■ EXERCISE TASK
Find every row below that contains the word "height" and copy each of those rows in full. Upper and lower case must match.

■ EXTRACTED RECORDS

- - -

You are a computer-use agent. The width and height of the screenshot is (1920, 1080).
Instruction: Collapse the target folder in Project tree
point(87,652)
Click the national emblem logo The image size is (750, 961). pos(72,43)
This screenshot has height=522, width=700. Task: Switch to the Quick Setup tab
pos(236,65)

- - -

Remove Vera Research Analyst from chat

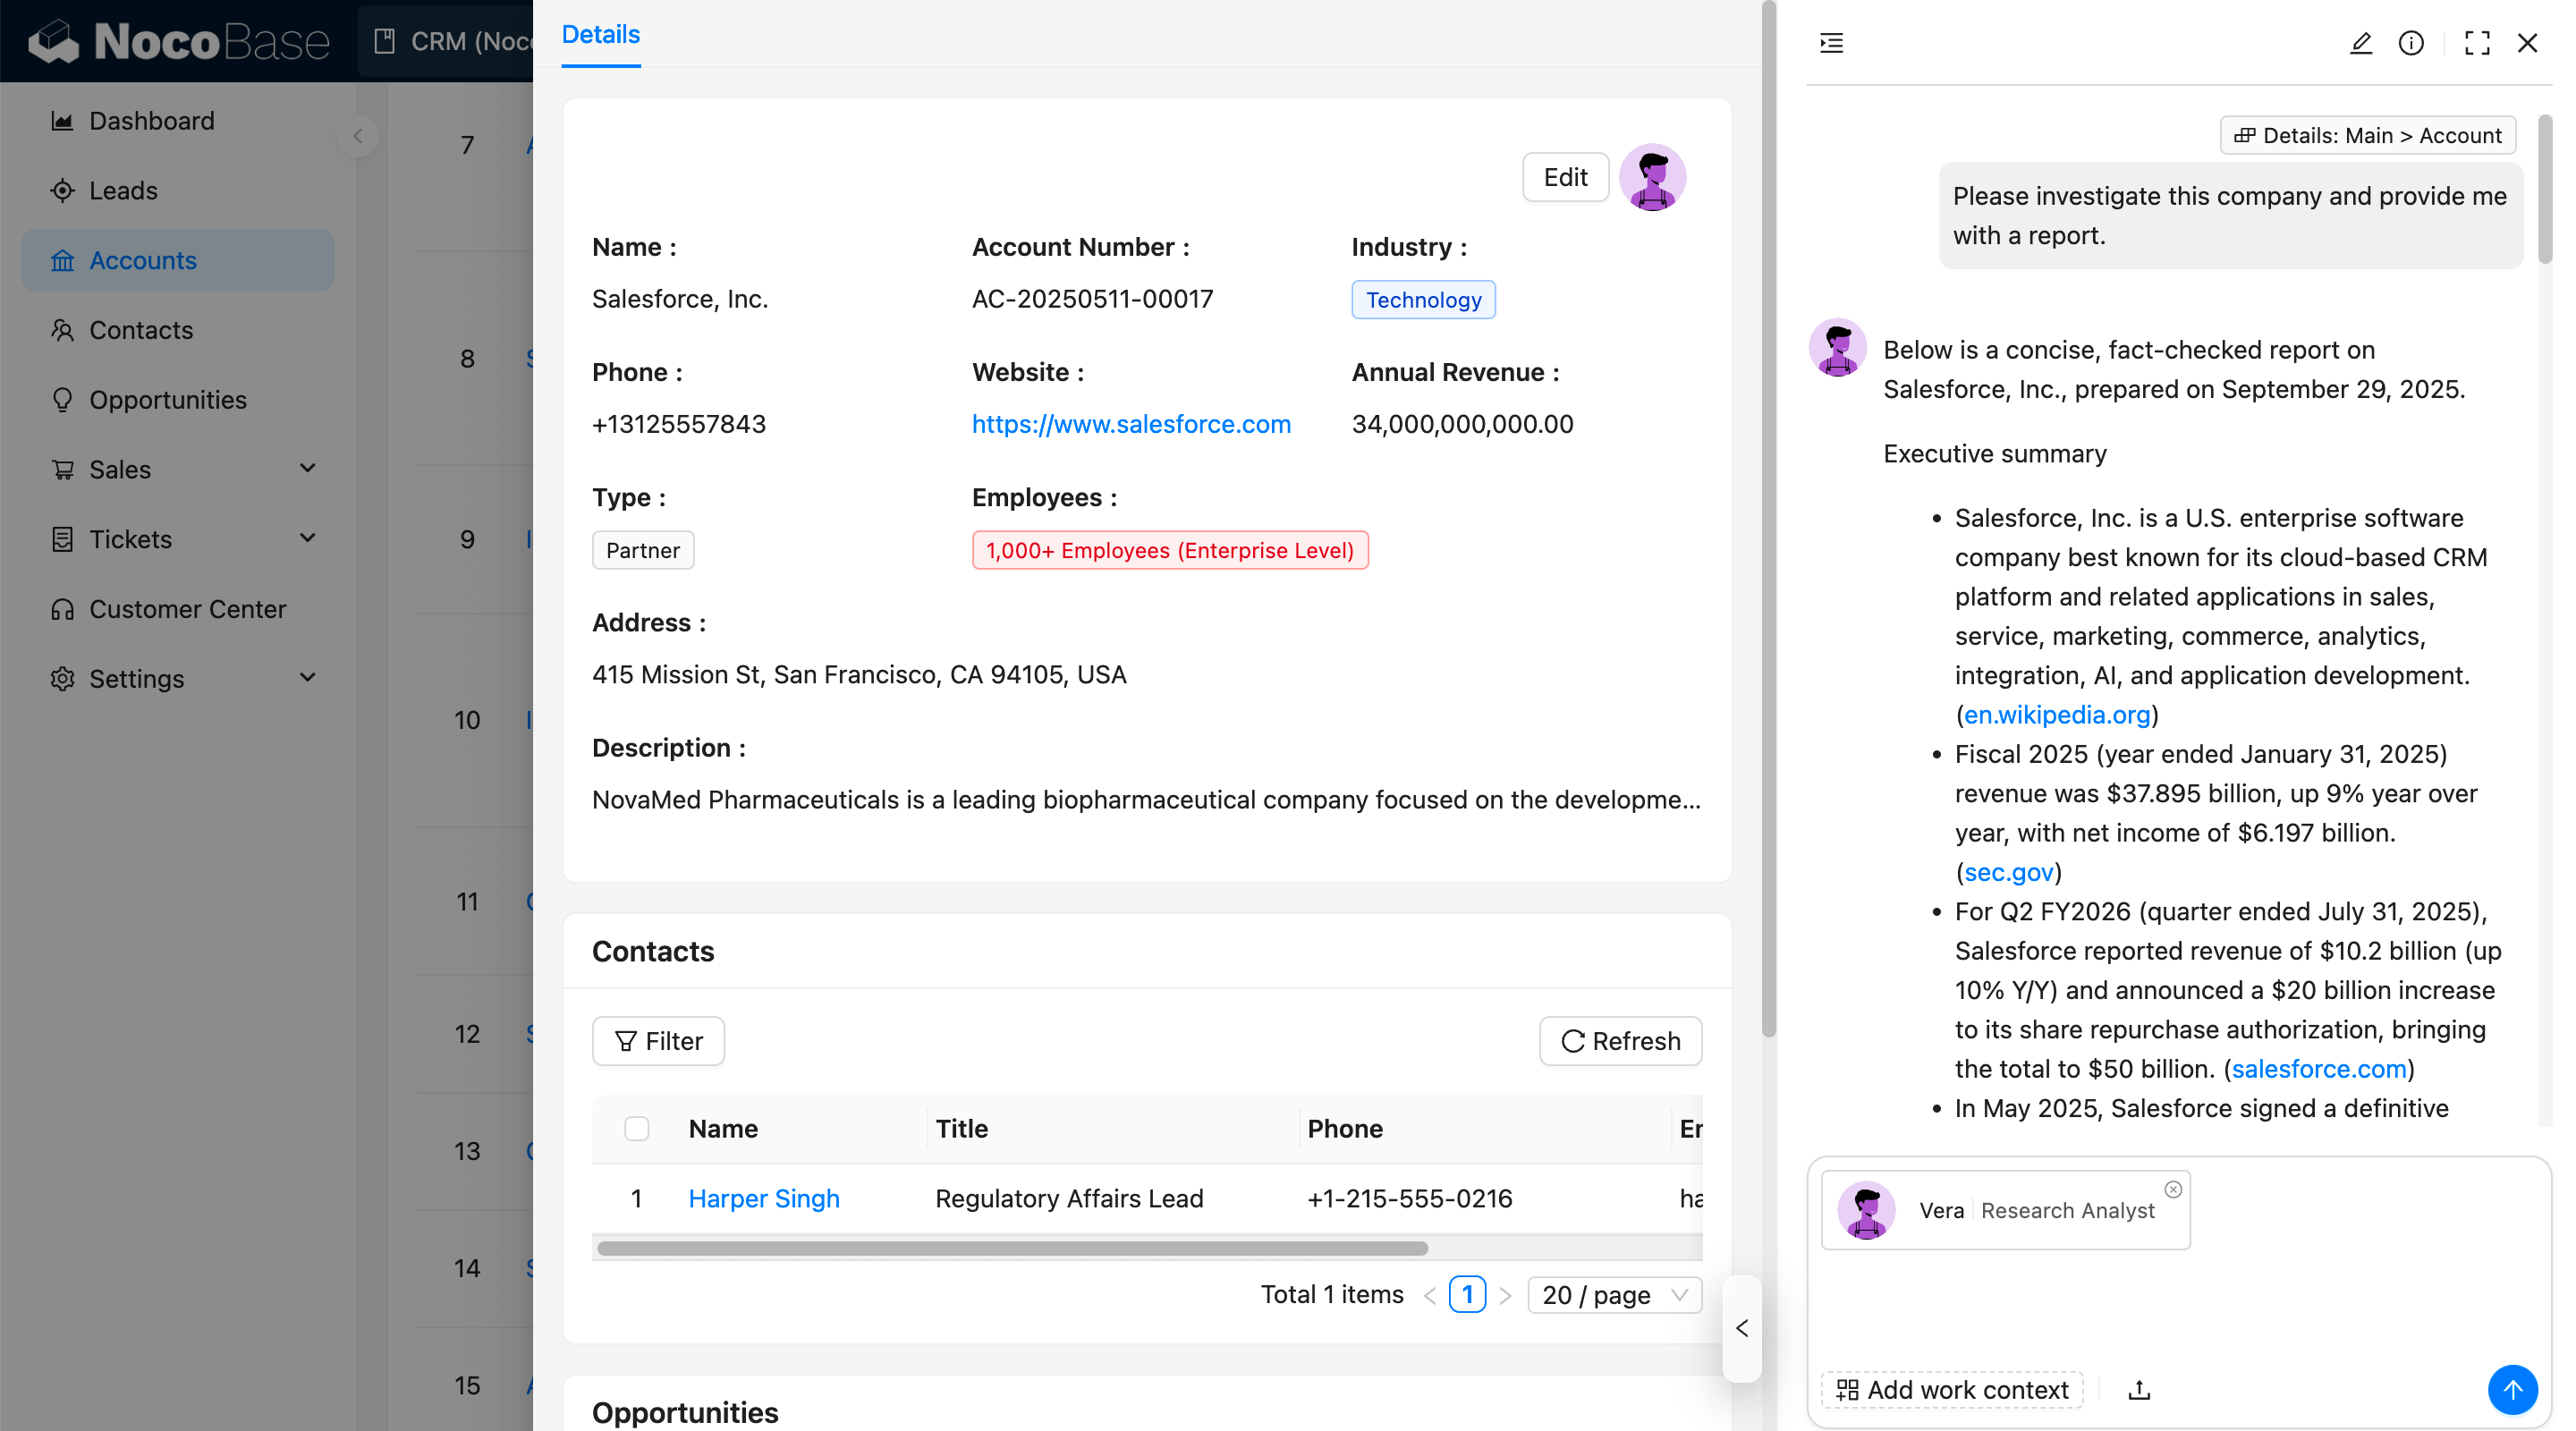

- - -

■ FINISHED ANSWER
You are a computer-use agent. The width and height of the screenshot is (1920, 1080).
This screenshot has height=522, width=700. Task: Switch to the Quick Setup tab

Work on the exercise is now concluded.